An estimated 228,000 new lung cancers are diagnosed every year in the United States. Although lung cancers can occur at any age, studies show that they are most commonly diagnosed in persons age 65 or older.
What is Lung Cancer?
Lung cancer can be classified as either small cell or non-small cell, depending on the type of cells affected.
- Small cell lung cancer forms in the larger airways of the lung, accounts for about 15 percent of the cases of lung cancer, and is strongly associated with smoking tobacco.
- Nonsmall cell lung cancer is a group of similar cancers. These include adenocarcinoma, squamous cell lung carcinoma, and large-cell carcinoma.
Cancers originating elsewhere in the body often metastasize (spread) to the lung. These cancers are not considered to be lung cancers, since the cancer formed elsewhere in the body.
At the time of your diagnosis, your doctor will “stage” your lung cancer. The stage indicates how much your cancer has advanced and where in your body the cancer is located.
The stage of your cancer, along with the type of cancer, will determine what type of treatment will be the most effective.

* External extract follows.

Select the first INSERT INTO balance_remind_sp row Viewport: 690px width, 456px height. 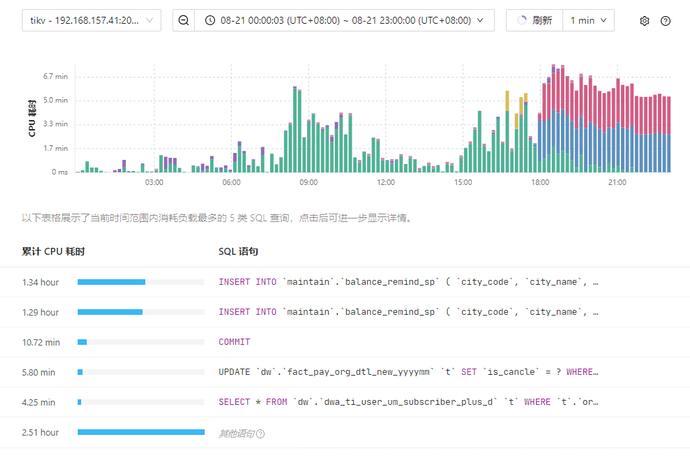pyautogui.click(x=407, y=282)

Factors that may increase your risk for lung cancer include:
- Smoking tobacco — Research has found that most cases of lung cancer are caused by exposure to tobacco smoke. Although the risk of developing lung cancer is greater for the smoker, secondhand smoke can cause lung cancer in nonsmokers.
- Radon exposure — People who work in mines may be exposed to radon, a radioactive gas that forms in soil and rocks, which you cannot see, smell, or taste. It may also be found in houses. Research has shown that radon exposure can damage lung cells and may increase the risk of developing lung cancer.

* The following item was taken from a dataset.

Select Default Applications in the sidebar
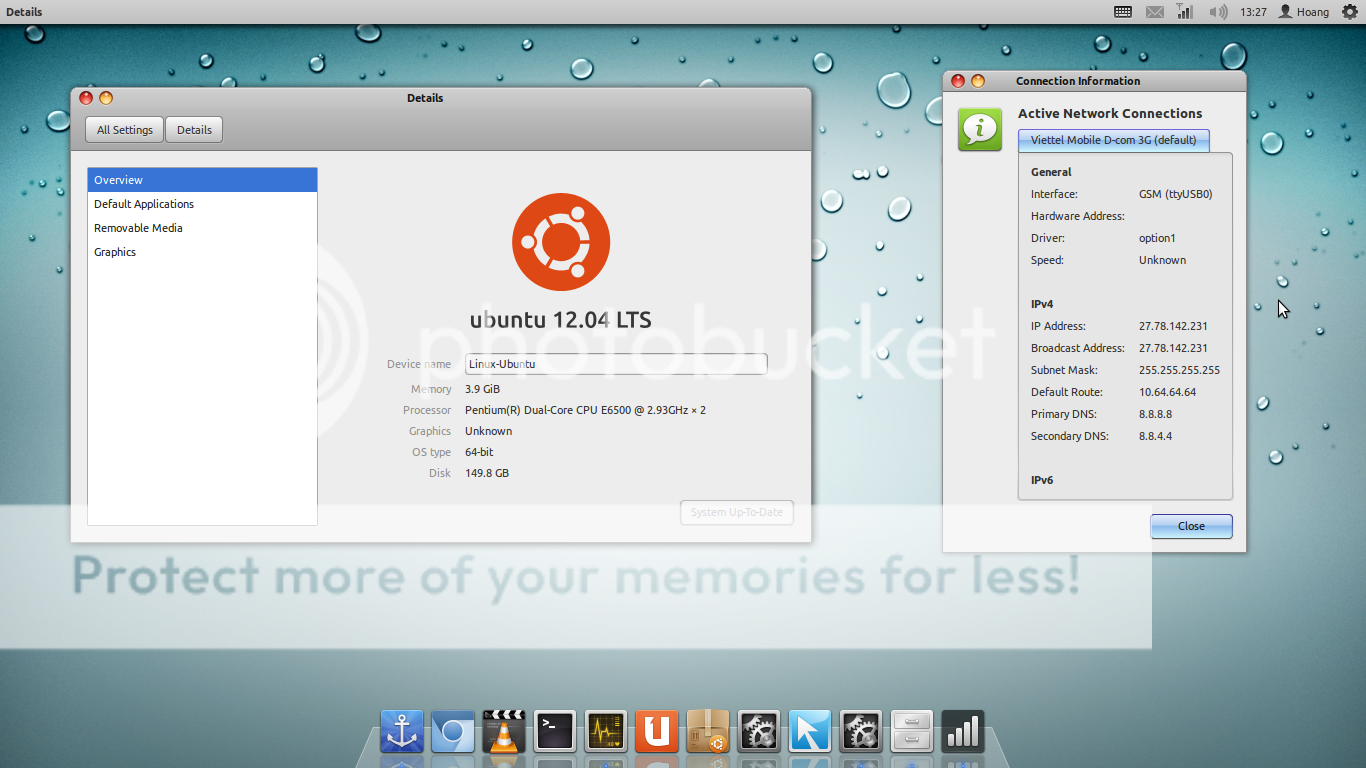Screen dimensions: 1366x768 click(144, 204)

- Asbestos exposure — Asbestos is a chemical substance found in the environment and, at one time, used in the construction and chemical industries. Exposure to asbestos has been shown to increase a person's risk of developing certain lung cancers and mesothelioma. Many cases are thought to be caused by inhaled asbestos exposure in the environment. However, the lifetime risk of developing the disease among asbestos workers is thought to be as high as 10 percent.
Many studies have shown that air pollution may also increase the risk of lung cancer.
Additionally, people who have had lung cancer have an increased risk of developing a second lung cancer. Family history may also increase your risk. Lung cancer may also appear in people with few or no risk factors.